Archive for March 28th, 2008


Blinded me with science

da-vinci_man2.jpgBeen a bit busier this week than normal with the kind of work that pays me cash as opposed to spiritual dividends, so I’m a bit more spotty than usual with my posts. Might go for two today to make up for lost time, but we’ll see.

Some of the blogs I like to frequent, especially ones dealing with politics, arts and social commentary, are authored by folks who either don’t want to deal with church or God, or who flat-out don’t believe in any kind of higher power. (You didn’t think a guy who swears while spreading the word about God would just go to religious sites, did you? The Christian Coalition would have a collective seizure if they saw my Favorites on MSN and YouTube.) And something hit me recently, and maybe I’m crazy, but I don’t think anyone in this world lacks a religion, not even atheists. Bear with me a moment on this. Maybe I’m just spouting nonsense, but I think I’m on to something.

A lot of folks seem to think that somehow the world is a game of science vs. religion. I disagree completely. Plenty of great scientists have believed (and continue to believe) in God or some other deity. And science itself has provided support for events and people in the Bible, like the existence of the Hittites, whom a lot of Bible critics claimed were just made up, and the existence and destruction of those rockin’ capitals of sin, Sodom and Gomorrah.

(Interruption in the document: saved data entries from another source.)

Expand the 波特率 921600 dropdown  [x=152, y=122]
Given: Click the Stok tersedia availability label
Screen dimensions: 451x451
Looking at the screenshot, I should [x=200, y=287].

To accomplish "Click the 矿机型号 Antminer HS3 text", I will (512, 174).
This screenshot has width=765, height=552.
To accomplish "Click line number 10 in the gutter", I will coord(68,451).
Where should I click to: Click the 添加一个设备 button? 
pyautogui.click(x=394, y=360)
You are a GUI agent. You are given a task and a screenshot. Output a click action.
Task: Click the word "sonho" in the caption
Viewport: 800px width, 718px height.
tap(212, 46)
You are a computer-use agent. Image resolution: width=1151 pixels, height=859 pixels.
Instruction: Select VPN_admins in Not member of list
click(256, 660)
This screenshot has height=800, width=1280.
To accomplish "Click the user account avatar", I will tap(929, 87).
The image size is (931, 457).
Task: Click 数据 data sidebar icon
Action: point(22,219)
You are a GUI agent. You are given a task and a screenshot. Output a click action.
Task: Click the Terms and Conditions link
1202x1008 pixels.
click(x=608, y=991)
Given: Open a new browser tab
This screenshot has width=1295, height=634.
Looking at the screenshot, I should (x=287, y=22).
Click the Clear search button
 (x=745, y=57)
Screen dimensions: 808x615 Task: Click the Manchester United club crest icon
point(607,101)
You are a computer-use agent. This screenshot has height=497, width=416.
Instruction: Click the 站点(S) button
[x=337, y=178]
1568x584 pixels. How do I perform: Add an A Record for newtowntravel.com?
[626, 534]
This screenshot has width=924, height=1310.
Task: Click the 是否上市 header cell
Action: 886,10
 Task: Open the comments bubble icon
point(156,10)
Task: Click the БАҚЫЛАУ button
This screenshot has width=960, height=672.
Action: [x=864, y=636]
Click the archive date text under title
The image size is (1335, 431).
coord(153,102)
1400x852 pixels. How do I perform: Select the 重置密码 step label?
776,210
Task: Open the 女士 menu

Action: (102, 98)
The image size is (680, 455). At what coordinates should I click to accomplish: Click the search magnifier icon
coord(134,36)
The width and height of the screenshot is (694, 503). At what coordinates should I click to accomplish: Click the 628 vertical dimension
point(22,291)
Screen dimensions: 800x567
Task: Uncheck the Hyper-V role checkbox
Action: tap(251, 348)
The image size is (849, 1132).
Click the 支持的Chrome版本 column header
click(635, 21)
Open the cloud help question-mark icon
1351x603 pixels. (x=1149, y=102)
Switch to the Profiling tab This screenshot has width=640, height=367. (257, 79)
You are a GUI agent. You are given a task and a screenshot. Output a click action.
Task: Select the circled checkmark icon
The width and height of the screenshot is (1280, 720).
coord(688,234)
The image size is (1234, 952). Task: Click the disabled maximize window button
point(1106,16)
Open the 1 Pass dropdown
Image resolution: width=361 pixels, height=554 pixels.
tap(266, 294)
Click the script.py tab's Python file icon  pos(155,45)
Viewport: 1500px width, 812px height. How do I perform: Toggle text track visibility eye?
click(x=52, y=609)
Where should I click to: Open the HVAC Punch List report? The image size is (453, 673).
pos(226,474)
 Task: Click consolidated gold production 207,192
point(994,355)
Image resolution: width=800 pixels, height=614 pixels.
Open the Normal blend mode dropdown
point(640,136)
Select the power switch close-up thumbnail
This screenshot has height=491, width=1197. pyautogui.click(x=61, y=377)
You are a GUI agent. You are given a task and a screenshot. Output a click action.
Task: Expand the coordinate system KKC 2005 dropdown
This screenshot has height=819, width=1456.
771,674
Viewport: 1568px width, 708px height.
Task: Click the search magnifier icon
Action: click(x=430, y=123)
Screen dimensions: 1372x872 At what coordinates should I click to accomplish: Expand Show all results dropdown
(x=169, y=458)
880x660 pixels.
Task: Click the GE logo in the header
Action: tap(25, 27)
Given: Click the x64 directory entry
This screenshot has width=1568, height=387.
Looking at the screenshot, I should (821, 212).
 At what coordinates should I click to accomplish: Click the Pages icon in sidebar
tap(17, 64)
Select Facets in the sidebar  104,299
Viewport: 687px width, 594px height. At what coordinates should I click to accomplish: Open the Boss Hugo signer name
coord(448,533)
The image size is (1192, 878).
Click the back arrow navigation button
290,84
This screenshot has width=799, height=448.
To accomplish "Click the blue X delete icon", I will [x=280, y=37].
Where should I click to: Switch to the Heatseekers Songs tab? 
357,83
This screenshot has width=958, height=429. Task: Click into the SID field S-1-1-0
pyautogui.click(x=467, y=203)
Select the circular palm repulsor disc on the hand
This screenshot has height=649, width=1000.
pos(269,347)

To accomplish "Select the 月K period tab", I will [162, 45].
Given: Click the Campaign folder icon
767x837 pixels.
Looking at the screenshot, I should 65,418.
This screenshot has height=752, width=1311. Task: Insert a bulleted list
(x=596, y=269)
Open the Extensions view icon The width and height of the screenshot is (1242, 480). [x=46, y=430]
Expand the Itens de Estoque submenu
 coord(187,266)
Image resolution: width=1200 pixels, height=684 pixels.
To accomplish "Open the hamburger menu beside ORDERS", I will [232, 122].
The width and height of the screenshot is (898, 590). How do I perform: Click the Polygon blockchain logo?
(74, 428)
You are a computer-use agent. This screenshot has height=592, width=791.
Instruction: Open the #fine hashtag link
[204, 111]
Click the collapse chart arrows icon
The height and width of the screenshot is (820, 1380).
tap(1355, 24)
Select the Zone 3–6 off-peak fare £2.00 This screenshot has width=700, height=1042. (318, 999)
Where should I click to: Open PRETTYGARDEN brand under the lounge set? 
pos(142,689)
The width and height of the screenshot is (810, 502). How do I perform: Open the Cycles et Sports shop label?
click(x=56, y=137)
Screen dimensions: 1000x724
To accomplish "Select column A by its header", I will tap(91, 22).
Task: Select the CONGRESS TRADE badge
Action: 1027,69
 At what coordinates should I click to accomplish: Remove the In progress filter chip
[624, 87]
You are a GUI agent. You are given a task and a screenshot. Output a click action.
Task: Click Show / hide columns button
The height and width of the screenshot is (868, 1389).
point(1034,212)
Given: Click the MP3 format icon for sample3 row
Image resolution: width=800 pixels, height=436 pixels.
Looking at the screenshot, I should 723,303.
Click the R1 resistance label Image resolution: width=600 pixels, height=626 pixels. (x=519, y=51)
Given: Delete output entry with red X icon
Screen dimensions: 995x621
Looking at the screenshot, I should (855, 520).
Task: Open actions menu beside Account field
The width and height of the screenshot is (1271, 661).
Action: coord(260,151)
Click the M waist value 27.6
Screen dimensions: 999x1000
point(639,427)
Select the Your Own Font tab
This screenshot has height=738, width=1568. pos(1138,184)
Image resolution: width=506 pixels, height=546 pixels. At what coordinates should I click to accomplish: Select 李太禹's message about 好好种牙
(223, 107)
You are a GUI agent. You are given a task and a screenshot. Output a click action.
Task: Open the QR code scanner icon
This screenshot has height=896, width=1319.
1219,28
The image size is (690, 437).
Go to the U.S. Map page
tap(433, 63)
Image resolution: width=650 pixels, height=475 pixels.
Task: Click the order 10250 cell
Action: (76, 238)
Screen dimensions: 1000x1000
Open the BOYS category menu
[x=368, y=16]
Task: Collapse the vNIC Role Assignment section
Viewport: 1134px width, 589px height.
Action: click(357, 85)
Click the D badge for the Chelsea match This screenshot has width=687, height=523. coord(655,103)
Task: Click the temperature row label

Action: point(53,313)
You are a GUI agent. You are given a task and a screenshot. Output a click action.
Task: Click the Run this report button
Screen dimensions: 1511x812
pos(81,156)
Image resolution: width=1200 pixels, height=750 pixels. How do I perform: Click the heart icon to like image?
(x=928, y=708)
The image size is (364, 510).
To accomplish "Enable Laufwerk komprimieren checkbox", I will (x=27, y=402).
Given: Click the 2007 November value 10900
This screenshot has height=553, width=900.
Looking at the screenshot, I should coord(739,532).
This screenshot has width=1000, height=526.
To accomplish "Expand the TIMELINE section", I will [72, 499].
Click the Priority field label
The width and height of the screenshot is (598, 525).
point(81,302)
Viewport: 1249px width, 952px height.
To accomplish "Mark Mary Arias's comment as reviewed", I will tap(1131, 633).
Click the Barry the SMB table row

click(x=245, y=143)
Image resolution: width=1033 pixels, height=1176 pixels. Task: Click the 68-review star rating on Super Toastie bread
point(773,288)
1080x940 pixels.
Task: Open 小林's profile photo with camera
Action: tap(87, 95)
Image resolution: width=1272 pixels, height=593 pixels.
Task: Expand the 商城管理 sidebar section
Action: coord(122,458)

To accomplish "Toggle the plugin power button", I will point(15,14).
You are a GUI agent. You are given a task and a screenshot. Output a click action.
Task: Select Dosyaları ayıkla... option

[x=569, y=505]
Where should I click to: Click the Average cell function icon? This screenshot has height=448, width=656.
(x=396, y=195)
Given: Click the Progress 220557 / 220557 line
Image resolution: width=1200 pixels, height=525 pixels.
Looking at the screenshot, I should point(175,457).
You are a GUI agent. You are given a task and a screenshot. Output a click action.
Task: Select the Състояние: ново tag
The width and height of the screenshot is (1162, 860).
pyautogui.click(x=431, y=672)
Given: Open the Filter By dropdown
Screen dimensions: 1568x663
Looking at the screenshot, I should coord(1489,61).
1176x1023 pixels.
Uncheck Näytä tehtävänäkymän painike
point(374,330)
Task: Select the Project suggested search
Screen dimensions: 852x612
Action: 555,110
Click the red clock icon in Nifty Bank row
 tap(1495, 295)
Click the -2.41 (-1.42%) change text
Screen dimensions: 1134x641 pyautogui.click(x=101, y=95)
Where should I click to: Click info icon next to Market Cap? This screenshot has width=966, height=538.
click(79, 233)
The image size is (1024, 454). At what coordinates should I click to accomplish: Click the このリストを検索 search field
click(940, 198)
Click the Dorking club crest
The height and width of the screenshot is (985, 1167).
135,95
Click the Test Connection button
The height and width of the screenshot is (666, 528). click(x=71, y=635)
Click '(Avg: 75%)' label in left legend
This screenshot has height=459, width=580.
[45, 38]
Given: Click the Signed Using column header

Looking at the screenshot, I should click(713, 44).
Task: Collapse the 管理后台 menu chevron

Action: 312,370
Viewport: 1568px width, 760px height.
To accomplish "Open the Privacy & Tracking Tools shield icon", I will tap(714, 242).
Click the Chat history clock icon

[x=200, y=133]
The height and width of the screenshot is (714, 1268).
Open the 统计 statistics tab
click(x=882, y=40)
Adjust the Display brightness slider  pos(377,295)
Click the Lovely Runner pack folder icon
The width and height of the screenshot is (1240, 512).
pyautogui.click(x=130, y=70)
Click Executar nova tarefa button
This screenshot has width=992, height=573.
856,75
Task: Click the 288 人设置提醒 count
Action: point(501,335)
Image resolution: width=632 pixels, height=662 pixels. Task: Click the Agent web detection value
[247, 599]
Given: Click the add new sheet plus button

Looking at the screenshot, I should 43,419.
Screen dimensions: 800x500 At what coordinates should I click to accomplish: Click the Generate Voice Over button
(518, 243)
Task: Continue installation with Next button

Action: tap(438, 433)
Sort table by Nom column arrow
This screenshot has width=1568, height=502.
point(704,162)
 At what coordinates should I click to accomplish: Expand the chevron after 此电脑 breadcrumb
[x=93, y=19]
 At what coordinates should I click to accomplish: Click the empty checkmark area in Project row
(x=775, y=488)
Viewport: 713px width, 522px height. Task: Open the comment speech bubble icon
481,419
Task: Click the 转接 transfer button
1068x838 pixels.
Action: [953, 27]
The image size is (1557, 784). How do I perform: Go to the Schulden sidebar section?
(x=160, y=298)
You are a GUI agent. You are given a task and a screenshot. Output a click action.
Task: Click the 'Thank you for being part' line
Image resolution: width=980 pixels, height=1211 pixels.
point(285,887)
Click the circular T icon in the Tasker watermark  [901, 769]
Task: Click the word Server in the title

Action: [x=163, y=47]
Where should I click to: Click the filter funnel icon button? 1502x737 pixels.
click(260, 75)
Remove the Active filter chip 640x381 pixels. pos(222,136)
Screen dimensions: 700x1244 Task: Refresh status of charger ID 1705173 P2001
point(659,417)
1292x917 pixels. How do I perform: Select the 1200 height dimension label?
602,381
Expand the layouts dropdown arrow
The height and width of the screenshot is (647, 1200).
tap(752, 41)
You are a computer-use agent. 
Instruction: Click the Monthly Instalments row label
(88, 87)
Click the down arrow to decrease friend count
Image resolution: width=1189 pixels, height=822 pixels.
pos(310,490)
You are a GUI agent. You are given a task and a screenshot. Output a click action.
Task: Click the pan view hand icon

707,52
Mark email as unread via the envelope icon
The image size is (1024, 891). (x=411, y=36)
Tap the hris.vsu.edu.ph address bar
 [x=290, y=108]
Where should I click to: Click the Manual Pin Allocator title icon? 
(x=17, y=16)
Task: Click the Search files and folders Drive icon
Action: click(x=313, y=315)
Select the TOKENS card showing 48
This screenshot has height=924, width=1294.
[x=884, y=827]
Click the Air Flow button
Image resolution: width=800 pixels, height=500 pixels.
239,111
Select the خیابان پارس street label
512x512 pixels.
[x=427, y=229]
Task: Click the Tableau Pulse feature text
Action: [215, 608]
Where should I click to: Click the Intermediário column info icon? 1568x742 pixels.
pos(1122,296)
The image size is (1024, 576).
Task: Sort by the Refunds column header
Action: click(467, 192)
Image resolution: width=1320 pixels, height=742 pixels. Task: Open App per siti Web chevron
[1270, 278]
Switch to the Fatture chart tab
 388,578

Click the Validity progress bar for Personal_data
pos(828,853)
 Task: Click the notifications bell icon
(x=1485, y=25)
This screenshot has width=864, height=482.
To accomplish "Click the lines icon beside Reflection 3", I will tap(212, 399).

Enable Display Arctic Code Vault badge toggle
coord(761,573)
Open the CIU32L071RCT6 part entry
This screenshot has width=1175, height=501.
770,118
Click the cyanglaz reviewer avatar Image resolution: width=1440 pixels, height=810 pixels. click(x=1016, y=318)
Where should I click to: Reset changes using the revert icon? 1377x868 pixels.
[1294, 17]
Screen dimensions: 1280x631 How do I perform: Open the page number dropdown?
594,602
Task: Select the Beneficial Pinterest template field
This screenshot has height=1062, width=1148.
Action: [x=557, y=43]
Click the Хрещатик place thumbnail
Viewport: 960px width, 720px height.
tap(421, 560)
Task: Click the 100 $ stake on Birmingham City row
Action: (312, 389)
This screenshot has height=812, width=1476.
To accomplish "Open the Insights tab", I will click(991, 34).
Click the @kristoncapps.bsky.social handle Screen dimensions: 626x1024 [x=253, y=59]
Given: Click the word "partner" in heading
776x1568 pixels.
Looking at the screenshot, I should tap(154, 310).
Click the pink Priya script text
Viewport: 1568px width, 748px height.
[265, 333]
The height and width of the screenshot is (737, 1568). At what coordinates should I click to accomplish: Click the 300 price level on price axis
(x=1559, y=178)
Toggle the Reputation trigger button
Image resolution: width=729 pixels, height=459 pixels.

So, we cannot say that science and religion are mutually exclusive. If that’s the case, what separates atheists from theists (Christian or otherwise)?

It’s the god we worship.

Yes, atheists have a god of sorts. And in most cases, their god is science. Science and faith don’t cancel each other out, but when God or any other spirit-based power is taken out of the equation completely, science (or pure reason, or some other similar thing) becomes a god. Atheists look to science to answer all the questions. If something cannot be seen, detected, measured or inferred from existing scientific knowledge, it generally isn’t worth considering its existence. Even love becomes a biochemical reaction, not a spiritual connection. Sure, it’s a damned fine-feeling biochemical reaction, but its just a product of hormones ultimately.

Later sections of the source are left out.